Bereits vor dem Gespräch mit dem Arzt oder Psychotherapeuten und der Untersuchung senden wir Ihnen einen Schmerzfragebogen zu, mit der Bitte, diesen ausgefüllt zum Assessment-Termin mitzubringen. In diesem Fragebogen werden die mit den Schmerzen einhergehenden Symptome standardisiert erfasst, was eine wichtige Orientierung für den Therapeuten darstellt. Der von uns benutzte Schmerzfragebogen der Deutschen Schmerzgesellschaft e.V. enthält auch Zeichnungen, die helfen, die betroffenen Körperstellen und die Ausbreitung der Schmerzen anschaulich darzustellen. Aufgrund der guten Vergleichbarkeit der Angaben eignen sich Schmerzfragebögen auch sehr gut dazu, den Verlauf und Erfolg einer Behandlung zu beurteilen.

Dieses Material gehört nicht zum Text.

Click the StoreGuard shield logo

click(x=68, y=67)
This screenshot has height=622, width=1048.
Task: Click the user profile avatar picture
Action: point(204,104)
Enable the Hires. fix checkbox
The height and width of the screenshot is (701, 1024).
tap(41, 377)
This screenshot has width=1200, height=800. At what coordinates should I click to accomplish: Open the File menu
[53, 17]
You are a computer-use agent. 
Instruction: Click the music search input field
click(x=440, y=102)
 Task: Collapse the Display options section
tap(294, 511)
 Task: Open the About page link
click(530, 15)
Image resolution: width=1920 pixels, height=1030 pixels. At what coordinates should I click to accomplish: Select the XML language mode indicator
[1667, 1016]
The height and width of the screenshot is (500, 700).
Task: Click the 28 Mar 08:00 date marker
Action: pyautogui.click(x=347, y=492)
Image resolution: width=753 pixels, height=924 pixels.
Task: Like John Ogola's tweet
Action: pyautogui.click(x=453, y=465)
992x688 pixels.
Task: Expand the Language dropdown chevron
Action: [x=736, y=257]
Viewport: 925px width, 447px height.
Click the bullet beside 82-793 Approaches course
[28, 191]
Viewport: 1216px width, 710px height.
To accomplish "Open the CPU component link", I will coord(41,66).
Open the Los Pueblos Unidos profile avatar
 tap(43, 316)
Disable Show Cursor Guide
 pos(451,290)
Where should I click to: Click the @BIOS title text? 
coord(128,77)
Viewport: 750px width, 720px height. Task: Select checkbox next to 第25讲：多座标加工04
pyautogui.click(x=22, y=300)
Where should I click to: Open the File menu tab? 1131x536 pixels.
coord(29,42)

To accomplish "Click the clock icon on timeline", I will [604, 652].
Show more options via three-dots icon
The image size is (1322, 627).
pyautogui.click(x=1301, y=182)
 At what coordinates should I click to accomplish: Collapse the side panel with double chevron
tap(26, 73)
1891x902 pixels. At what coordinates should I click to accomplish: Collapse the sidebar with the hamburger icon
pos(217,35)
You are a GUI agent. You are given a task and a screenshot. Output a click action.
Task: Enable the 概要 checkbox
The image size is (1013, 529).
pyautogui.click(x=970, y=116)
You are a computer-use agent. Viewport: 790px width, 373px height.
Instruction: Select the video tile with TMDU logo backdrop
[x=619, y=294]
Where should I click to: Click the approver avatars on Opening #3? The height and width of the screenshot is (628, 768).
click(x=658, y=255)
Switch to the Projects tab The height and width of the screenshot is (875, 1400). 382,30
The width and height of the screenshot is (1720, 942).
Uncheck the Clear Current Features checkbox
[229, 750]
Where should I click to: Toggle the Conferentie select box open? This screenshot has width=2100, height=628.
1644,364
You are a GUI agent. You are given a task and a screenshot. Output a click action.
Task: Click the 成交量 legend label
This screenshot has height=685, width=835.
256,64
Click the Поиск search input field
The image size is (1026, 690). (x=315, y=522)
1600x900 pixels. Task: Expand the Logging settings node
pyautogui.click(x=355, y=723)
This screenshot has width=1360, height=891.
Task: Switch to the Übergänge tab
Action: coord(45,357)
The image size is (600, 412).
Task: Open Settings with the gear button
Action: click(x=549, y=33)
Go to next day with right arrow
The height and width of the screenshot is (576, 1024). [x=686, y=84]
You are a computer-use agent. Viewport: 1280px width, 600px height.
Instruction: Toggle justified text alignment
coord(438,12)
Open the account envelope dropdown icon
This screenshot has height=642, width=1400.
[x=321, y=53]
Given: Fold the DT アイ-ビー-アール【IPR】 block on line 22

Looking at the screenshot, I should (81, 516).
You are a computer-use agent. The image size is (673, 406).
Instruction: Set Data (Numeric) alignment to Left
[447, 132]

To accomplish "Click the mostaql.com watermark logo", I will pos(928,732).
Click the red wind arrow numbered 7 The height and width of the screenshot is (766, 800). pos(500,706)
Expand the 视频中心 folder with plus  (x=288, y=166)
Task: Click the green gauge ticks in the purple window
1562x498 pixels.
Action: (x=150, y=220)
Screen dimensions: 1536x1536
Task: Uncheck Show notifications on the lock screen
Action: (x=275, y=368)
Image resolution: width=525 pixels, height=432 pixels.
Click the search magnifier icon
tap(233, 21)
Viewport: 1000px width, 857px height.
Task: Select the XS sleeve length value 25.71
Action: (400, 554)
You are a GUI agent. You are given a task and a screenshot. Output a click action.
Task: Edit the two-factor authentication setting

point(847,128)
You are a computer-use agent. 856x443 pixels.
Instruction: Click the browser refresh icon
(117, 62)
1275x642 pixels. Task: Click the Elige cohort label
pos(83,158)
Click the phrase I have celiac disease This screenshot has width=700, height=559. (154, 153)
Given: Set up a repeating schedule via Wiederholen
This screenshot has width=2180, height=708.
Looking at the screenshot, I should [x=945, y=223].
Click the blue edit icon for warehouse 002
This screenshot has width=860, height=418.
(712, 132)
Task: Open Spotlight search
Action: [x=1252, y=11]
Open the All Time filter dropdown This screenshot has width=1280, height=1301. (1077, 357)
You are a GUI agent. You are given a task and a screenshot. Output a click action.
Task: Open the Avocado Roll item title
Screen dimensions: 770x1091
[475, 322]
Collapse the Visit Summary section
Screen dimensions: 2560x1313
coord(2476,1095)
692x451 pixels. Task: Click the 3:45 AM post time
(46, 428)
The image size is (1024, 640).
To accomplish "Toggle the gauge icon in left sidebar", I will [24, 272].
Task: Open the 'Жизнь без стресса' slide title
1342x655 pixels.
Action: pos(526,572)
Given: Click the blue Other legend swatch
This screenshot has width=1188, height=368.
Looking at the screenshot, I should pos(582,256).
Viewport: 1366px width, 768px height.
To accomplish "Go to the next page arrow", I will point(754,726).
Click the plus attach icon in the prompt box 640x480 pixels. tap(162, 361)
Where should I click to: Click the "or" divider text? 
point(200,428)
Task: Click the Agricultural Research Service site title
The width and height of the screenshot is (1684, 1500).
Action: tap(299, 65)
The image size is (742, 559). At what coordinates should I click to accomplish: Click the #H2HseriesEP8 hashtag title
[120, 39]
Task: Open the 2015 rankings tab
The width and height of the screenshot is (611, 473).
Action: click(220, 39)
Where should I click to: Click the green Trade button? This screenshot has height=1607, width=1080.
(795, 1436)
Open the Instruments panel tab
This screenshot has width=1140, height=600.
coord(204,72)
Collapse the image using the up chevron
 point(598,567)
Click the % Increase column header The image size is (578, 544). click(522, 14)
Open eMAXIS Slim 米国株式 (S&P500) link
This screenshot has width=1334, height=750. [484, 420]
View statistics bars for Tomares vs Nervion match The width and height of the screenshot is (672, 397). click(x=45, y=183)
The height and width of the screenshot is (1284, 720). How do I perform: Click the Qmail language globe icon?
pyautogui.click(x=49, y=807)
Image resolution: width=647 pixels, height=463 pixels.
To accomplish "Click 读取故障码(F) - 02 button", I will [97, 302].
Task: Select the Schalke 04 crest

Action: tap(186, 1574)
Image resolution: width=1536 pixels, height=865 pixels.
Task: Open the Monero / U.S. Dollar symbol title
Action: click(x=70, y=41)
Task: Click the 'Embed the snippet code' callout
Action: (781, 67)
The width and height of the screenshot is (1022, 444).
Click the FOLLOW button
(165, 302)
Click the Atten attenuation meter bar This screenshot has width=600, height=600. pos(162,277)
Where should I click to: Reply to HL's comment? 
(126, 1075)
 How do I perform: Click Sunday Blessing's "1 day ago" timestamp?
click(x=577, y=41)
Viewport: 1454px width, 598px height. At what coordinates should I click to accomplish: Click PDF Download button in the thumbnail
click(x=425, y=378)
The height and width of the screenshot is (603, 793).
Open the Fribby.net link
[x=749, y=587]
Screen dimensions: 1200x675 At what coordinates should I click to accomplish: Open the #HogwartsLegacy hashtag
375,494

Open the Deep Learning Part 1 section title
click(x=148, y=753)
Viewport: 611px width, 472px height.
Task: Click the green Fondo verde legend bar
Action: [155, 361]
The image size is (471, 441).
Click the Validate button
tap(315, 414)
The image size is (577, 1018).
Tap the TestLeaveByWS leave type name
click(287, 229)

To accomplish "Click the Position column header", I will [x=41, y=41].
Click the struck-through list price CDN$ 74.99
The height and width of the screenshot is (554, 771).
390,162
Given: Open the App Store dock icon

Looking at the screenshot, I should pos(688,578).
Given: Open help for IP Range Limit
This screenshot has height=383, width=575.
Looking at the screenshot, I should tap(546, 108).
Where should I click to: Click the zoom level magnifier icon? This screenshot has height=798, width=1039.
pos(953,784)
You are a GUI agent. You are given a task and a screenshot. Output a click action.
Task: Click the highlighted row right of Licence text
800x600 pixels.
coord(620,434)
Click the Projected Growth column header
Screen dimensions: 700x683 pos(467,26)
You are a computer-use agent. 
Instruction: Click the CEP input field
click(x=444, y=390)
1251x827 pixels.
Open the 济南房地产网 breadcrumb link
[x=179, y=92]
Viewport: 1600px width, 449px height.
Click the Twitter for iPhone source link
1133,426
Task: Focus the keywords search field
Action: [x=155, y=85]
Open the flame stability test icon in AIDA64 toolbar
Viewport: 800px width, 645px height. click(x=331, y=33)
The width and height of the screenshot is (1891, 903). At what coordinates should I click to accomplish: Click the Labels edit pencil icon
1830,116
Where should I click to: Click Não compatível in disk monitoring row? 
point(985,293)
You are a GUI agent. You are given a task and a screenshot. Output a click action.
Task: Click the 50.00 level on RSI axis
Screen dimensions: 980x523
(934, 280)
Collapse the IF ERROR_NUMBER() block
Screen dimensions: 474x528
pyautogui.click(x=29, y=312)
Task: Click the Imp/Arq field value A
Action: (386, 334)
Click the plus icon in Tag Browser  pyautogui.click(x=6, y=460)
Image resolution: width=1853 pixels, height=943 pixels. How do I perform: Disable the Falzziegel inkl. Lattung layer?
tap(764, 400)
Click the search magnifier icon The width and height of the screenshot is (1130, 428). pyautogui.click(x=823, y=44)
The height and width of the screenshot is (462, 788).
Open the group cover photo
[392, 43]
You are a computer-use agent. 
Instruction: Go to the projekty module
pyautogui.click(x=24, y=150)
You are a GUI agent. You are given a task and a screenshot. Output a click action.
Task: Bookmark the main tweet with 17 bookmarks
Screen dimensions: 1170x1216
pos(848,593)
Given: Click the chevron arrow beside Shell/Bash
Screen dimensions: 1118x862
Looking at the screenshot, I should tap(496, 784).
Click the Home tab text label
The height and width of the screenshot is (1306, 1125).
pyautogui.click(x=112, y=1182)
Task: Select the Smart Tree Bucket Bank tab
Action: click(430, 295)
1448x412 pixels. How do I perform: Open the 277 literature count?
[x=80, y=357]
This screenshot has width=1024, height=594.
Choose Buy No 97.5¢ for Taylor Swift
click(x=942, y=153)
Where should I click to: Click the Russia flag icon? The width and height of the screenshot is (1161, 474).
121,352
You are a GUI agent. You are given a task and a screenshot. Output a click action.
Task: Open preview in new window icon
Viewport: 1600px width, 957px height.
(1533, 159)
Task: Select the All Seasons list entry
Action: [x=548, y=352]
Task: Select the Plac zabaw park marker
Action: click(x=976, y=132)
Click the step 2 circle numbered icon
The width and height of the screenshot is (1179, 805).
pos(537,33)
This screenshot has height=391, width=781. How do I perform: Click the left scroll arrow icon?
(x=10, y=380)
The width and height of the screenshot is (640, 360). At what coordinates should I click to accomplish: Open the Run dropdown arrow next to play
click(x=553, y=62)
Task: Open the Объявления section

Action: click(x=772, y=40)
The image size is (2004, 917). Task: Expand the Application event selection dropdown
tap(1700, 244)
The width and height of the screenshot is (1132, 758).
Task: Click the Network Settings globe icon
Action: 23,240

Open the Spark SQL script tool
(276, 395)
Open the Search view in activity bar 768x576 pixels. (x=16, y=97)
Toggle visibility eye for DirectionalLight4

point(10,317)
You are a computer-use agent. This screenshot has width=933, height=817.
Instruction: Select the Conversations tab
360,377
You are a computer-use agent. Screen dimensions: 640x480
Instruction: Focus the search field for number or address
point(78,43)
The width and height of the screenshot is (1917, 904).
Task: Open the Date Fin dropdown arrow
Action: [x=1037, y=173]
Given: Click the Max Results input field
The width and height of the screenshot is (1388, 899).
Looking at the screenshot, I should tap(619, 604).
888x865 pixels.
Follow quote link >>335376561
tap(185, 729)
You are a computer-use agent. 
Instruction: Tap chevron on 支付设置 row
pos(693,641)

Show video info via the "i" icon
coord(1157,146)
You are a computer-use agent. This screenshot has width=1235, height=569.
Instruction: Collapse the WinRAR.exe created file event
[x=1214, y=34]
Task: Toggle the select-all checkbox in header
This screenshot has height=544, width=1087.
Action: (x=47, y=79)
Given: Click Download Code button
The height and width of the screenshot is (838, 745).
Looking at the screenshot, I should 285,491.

Für die ärztliche und psychologische Schmerzdiagnostik kommen Sie zunächst für einen Tag zu uns in die Klinik. Ein interdisziplinäres Team aus Fachärzten, Psychologen, Physiotherapeuten und Pain Nurses wird im Laufe des Vormittags umfangreiche Voruntersuchungen durchführen. Anschließend wird im Team besprochen, ob die stationäre Schmerzbehandlung im Rahmen der IMST, auf den jeweiligen Einzelfall bezogen, die optimale Behandlung darstellt. In einigen Fällen kann es sein, dass wir Ihnen eine fachärztliche Weiterbehandlung durch einen Spezialisten anderer Fachgebiete empfehlen, z.B. durch einen Neurochirurgen oder Neurologen. Oder wir schlagen Ihnen eine ambulante Schmerzbehandlung vor. In jedem Fall bekommen Sie von uns eine klare Empfehlung für den weiteren Verlauf Ihrer Therapie.